«Теперь, когда программа обновления вашего флота опубликована, я надеюсь, вы не забудете напомнить вашим, чтобы они не оставили в стороне наших крупных фирм в Штеттине, Киле и т. д. Фирмы эти, я уверен, доставят вам великолепные экземпляры линейных боевых судов».
Мелодрамой отмечено его огорченное письмо Бюлюву, который угрожал отставкой, так как договор шел вразрез с его личными антифранцузскими настроениями в Марокко:
«В то утро, когда ваша отставка будет мной получена, император перестанет существовать на этом свете.
Подумайте о моей бедной жене и детях!».
Но когда царские министры увидели договор, они возразили, что договор этот идет вразрез с союзом с Францией и что достаточно простого намека о нем, чтобы вызвать резкие протесты Франции.

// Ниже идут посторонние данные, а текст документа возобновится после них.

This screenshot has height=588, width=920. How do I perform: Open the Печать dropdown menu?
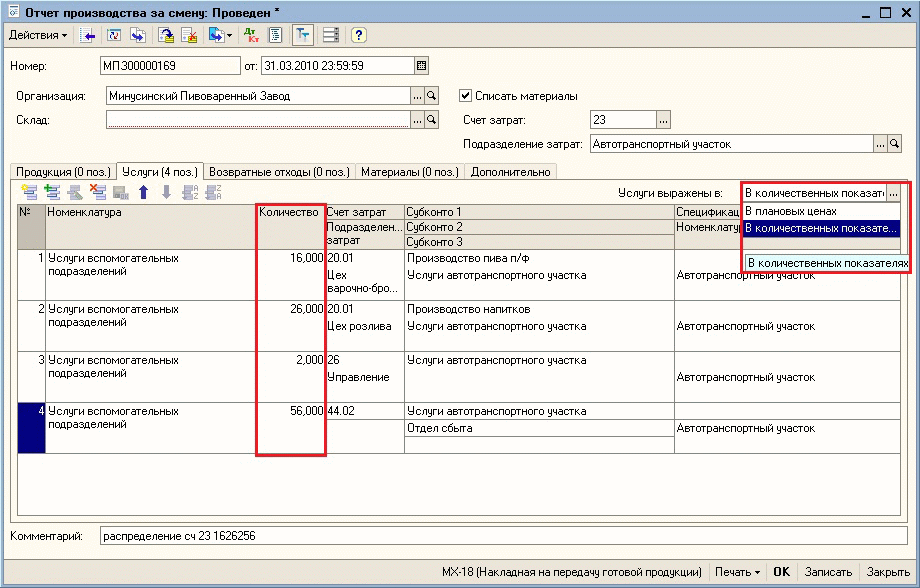pos(737,572)
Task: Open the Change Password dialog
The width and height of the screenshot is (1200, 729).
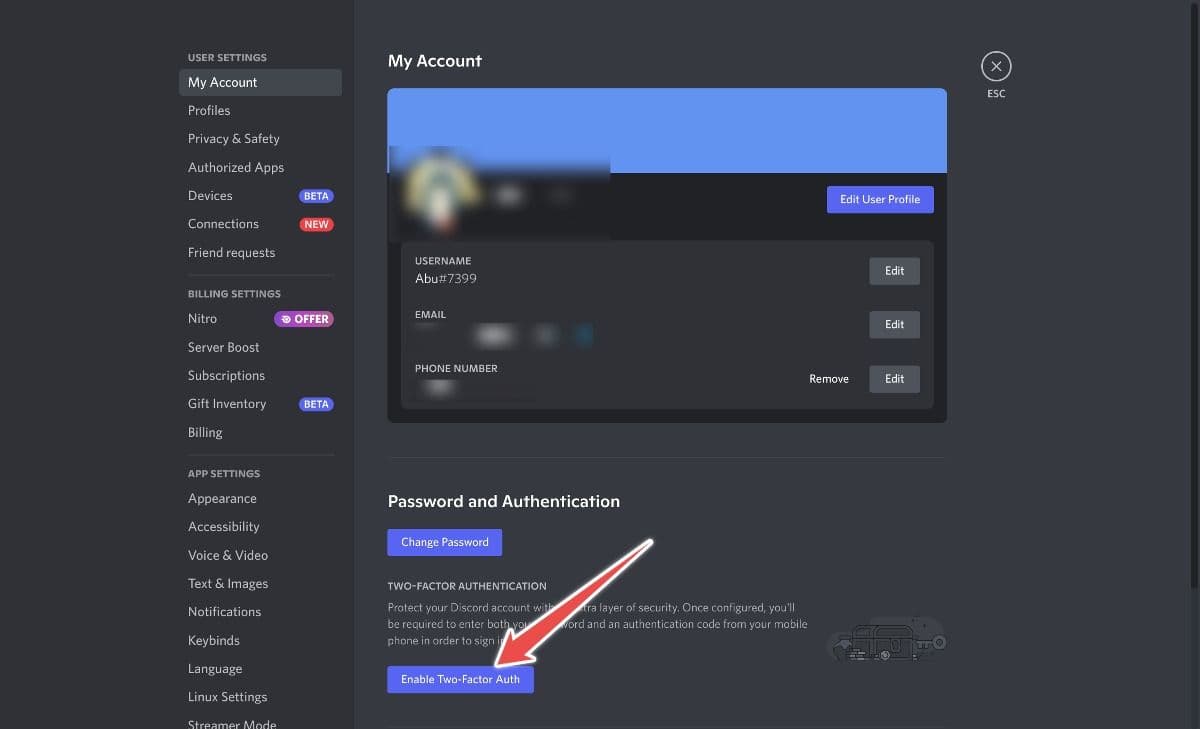Action: 444,542
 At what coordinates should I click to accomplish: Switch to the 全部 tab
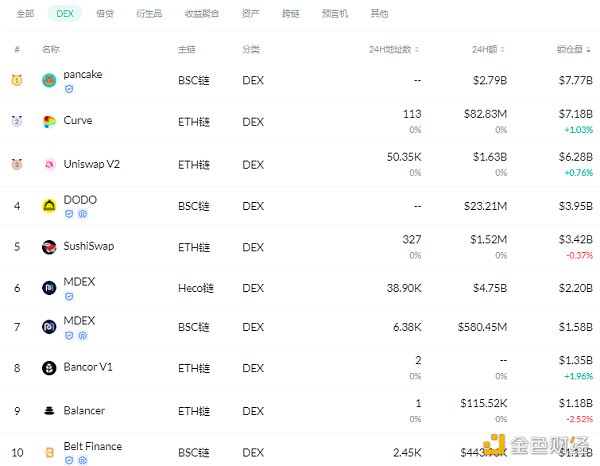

Таким образом это произведение искусства спокойно попало в обширную дипломатическую корзину для бумаг.
В оправдание кайзера необходимо сказать, что в это время у него были некоторые причины для личной неприязни к Британии, хотя неприязнь эта родилась, главным образом, вследствие его постоянной привычки приходить к цели посредством угроз. Его импульсивный натиск нашел отпор в Джоне Фишере, только что назначенном морским министром, который все время говорил о «превентивной войне» и откровенно высказывался, что, если Германия не ограничит свое морское развитие, флот ее будет уничтожен по методам Нельсона.
Эти дикие утверждения производили, естественно, большое впечатление в Берлине – но куда меньшее впечатление в Лондоне. Участие короля Эдуарда VII как причины трений было скорее личным, чем политическим. Немножко больше терпимости к «шалостям» племянника, и отношения были бы смягчены. Лорд Ленсдоун сообщает, что «кайзер говорит и пишет о своем брате-короле в выражениях, которые заставляют краснеть».
Эта личная антипатия и взаимные уколы, имевшие небольшое значение для Британии, где король был конституционным правителем и обладал чувством юмора, производили более сильное впечатление на германском побережье Северного моря, где монарх мог решающе влиять на политику и не понимал шуток. Подстрекание кайзера к дальнейшим, вносившим раздор интригам и угрозам находило определенный отголосок и в Англии, где даже новое либеральное правительство Кэмпбеллла-Беннермана не могло не замечать их – и против своей воли крепче прижималось к Франции.
Правительство отказалось заключить формальный союз Британии с Францией, но все же выразило надежду, что общественное мнение Британии одобрит интервенцию, если Франции будет угрожать опасность. А когда французы логично возразили, что раз методы применения помощи заранее не продуманы, то случайная помощь может оказаться бесполезной, Кэмпбелл-Беннерман одобрил дискуссию и соглашения на этот счет обоих генеральных штабов. Хотя дискуссия эта и не имела никакого значения для принятия решений на случай войны, она должна была сильно повлиять на ведение самой войны. Знаменательно также, что в 1905 году новый германский план войны учитывал появление английской экспедиционной армии в 100 000 человек (т. е. как раз столько, сколько просили французы) и считался с ее действиями на стороне Франции.
Потерпев неудачу с планом втянуть Францию вместе с Россией в группировку против Британии, кайзер вернулся к мысли действовать против Франции в Марокко. Однако он решил, что с чисто военной точки зрения обстановка для этого неблагоприятна, а необходимыми предпосылками для интриг против Франции являются союз с Турцией, «который в самых широких размерах отдает силы магометан в его распоряжение», и надежная обстановка внутри Германии (спокойствие внутри самой страны). Этот яркий пример неуравновешенности мышления кайзера запечатлен в его письме от 31 декабря к Бюлову. Письмо это заканчивается следующими словами:
«Раньше расстреляй социалистов, подави их, сделай их бессильными, если нужно, кровавой баней, а затем – война за границей! Но не раньше, и без поспешности».
Однако ближайшая перемена в обстановке Европы не только не усилила Германии, но даже ее ослабила, уменьшив влияние кайзера в России, проводимое им через царя. Перемена произошла самая невероятная: новое британское правительство сблизилось, казалось, с непримиримым врагом – деспотической Россией. Либеральное правительство, подстрекаемое отчасти своим пацифизмом, отчасти – естественной реакцией на угрозы Германии, продолжало работу, начатую Ленсдоуном, стремясь уничтожить традиционные источники трений с Россией.